Great idea but come Tuesday evening you'll have a couple who hate themselves as well as each other, who can't remember a word of that deep-and-meaningful they had at the weekend.
Have you ever taken MDMA? I've personally found that the bonds it builds between people last long after the experience is over, and I know a couple who anecdotally feel like doing MDMA together has improved their relationship. It has risks, including anxiety attacks afterwards if you take too much, but the one person I know who had a couple months of anxiety attacks from taking MDMA (shortly after taking the analog MDA) still felt like the positive interpersonal effects were lasting and unaffected by the later anxiety attacks.
Most of the comments I respond to I don't vote on, and most of the comments I vote on I don't respond to. I think it's generally a bad practice to assume that people who reply to your comments down voted you, but in this case I actually did. I did so because I believe you're spreading a misconception about the effects and aftermath of a drug that I'm pretty sure you're unfamiliar with and not well read on. Human experiences vary, and I would be open to the idea that somebody could come away from dropping MDMA without noticing lasting interpersonal bonds, but when I read a hypothetical description of a drug being used that doesn't match any of the accounts I've experienced, heard, or read, I'm skeptical that the source knows what they're taking about. This discussion seems like an inadvertent distraction from a serious suggestion.
The hangover of depression, agitation, and anhedonia is real, but it just lasts a day. The conversations, connections, and epiphanies you may have had last much much longer.
It's pent up emotions and feelings which flow freely after the drug has removed any blocks. That's the therapeutic part.
> In follow-up psychotherapy, patients process emotions and insights brought up during the MDMA session. The current protocol calls for patients to take MDMA two or three times, each a month apart, interspersed with psychotherapy.
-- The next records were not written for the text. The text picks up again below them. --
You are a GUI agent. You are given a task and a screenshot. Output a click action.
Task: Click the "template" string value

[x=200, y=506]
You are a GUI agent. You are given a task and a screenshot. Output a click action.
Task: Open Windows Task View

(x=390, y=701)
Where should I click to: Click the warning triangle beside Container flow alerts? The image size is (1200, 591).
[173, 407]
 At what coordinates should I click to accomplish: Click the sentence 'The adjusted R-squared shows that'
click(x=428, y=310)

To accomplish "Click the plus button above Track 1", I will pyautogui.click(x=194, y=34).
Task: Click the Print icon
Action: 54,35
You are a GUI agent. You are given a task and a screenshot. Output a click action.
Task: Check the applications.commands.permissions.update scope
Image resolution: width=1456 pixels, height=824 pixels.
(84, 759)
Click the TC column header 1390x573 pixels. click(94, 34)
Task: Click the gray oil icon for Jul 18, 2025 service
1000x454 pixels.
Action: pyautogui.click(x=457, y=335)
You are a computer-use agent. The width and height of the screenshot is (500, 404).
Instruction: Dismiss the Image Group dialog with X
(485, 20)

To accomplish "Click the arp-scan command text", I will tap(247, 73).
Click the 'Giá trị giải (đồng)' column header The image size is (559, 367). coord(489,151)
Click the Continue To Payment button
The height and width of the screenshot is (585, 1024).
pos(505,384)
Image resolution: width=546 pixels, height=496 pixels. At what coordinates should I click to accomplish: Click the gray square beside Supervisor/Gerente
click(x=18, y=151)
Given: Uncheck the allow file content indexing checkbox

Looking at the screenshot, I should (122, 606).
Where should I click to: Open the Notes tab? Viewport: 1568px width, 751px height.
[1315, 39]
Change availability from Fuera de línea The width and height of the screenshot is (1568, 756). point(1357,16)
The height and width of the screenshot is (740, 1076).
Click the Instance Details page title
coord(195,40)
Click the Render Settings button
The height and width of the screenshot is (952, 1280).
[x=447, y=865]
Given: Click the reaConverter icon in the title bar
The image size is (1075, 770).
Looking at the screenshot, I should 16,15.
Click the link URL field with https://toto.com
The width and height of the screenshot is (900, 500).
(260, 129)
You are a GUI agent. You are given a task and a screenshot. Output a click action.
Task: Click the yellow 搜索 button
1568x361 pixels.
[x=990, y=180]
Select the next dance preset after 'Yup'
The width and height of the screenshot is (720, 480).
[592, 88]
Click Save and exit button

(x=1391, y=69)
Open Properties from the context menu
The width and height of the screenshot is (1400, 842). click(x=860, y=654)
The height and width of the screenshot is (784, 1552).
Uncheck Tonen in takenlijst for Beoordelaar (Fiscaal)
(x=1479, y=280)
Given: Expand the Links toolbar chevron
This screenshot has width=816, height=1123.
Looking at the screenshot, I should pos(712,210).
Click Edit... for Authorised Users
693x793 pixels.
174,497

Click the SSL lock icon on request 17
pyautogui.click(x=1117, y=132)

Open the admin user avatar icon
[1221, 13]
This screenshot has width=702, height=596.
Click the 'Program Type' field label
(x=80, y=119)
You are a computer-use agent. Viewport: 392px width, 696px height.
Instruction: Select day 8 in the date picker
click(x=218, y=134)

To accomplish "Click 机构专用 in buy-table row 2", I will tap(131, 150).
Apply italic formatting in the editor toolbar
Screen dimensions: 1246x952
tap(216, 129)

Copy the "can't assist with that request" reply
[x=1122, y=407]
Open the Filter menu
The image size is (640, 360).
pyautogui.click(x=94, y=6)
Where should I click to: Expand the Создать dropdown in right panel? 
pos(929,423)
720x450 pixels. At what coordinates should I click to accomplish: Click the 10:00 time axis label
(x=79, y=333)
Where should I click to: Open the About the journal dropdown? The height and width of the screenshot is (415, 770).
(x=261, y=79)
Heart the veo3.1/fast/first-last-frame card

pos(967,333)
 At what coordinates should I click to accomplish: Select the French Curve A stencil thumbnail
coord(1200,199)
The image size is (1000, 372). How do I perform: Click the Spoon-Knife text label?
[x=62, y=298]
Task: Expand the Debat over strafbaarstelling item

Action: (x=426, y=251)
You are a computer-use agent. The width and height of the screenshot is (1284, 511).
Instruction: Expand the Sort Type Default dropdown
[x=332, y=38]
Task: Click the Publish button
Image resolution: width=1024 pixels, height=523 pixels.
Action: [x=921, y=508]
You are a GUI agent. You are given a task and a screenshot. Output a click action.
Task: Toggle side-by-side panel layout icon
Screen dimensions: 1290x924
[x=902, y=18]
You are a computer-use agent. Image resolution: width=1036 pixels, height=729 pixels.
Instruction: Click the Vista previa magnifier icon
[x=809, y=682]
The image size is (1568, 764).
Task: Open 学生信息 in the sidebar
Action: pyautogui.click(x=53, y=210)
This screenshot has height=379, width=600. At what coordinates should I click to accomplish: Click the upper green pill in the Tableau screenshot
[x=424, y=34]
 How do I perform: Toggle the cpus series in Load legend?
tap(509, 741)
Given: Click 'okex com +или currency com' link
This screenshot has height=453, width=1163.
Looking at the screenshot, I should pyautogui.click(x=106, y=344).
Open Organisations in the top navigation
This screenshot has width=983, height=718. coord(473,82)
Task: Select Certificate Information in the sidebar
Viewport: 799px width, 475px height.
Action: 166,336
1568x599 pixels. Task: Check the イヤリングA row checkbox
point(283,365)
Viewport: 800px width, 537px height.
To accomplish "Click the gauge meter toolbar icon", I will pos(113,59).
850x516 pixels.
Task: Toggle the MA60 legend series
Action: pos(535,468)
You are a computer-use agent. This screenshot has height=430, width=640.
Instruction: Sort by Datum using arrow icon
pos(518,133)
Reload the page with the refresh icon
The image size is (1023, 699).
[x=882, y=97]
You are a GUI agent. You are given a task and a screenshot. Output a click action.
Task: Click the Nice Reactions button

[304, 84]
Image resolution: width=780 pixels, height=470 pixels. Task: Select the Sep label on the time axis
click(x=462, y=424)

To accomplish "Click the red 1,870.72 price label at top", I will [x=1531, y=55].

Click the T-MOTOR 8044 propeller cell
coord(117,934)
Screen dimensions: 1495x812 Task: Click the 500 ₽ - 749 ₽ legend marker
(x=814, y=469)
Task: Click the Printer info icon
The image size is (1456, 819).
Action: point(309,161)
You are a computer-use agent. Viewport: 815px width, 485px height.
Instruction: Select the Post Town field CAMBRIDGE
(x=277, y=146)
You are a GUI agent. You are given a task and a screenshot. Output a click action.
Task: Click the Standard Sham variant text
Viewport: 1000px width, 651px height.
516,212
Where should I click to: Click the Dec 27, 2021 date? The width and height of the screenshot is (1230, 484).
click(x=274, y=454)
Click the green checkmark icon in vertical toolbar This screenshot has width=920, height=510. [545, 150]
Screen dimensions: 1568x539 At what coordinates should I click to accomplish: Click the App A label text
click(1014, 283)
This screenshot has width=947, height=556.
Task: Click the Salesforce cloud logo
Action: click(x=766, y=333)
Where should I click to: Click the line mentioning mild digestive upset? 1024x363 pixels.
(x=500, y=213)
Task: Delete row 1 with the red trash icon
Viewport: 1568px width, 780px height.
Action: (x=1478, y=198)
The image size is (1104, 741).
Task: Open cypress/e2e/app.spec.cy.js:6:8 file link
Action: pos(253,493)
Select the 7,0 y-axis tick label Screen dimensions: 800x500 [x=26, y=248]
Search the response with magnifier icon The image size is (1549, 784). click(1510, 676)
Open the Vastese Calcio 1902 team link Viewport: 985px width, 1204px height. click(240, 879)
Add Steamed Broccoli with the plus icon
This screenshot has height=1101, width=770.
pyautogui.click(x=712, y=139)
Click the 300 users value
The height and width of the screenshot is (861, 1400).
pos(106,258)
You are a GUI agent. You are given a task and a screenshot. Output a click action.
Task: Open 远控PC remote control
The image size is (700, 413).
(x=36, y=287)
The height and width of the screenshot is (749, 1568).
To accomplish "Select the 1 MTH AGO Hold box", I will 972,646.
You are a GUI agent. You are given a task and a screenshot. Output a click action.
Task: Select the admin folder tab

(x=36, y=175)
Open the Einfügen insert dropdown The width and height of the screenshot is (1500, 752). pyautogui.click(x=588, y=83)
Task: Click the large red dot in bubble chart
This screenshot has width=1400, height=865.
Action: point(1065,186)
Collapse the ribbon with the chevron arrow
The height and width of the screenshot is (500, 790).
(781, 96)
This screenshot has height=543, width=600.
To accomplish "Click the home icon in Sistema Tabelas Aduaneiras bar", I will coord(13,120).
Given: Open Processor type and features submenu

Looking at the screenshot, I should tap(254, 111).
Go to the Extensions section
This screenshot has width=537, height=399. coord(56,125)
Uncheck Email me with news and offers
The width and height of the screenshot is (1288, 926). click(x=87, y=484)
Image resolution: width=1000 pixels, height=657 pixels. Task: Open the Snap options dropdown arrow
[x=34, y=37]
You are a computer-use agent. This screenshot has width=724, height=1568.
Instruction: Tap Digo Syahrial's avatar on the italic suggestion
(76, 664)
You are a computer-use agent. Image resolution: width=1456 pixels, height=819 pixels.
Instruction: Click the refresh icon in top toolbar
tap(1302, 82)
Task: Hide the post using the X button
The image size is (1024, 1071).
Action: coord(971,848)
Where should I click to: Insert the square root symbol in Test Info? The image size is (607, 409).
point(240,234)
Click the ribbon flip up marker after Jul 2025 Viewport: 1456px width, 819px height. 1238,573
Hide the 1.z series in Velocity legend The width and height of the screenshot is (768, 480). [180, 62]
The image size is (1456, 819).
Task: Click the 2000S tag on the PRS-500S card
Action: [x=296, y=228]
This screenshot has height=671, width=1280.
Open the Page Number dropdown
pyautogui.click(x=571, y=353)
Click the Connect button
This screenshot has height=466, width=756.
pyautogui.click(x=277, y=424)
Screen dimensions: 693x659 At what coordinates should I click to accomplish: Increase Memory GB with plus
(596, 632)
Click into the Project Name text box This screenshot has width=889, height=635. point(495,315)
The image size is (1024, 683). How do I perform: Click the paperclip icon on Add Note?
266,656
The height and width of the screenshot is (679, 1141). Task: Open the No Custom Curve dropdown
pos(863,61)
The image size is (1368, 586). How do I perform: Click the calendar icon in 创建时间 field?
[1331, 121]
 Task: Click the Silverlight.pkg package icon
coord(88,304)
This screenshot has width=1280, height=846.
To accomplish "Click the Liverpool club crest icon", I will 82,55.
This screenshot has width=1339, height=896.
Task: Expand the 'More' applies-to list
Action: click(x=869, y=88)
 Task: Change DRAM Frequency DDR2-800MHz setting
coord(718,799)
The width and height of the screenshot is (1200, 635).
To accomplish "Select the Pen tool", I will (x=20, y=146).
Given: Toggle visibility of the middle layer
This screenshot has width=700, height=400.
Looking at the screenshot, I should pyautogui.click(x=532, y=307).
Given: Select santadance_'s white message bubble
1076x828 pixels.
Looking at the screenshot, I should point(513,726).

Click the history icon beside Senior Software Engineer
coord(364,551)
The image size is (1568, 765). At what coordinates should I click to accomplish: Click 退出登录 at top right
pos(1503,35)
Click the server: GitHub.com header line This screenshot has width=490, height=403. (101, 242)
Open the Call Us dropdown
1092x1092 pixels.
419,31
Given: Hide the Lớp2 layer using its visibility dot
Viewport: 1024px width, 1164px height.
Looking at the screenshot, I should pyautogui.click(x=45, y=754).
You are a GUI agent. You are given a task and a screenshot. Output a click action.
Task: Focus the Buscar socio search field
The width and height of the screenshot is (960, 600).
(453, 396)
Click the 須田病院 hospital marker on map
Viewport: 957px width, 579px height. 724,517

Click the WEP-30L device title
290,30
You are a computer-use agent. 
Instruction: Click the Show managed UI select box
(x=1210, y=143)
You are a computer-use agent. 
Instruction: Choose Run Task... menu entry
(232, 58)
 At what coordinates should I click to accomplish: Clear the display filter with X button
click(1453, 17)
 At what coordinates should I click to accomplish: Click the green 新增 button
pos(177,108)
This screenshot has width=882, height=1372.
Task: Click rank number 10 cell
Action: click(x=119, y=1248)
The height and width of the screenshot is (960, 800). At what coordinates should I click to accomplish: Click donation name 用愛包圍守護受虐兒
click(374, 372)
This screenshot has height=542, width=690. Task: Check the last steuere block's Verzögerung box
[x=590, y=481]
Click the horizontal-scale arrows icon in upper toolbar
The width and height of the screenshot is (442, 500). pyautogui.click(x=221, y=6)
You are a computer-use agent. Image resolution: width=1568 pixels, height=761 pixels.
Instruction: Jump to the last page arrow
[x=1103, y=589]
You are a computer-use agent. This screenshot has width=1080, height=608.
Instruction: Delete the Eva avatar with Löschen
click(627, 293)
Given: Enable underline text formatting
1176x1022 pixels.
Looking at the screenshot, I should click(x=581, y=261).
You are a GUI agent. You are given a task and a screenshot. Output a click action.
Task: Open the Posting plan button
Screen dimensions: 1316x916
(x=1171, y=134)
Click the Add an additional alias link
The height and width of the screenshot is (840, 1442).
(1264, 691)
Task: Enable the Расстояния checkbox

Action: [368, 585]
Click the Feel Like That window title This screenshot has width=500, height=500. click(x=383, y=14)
> “The MDMA alone or the therapy alone don’t appear to be as effective,” Dr. Mithoefer said. “The MDMA seems to act as a catalyst that allows the healing to happen.
MDMA and LSD affects your perception and brain chemical reactions just like food or cigarettes. The pleasure or sluggish of eating food is real or just chemical reactions?
Take a reasonable dose (~100mg), avoid physical activity, and take a proper supplement stack [0] and you will find no hangover but actually a mild afterglow.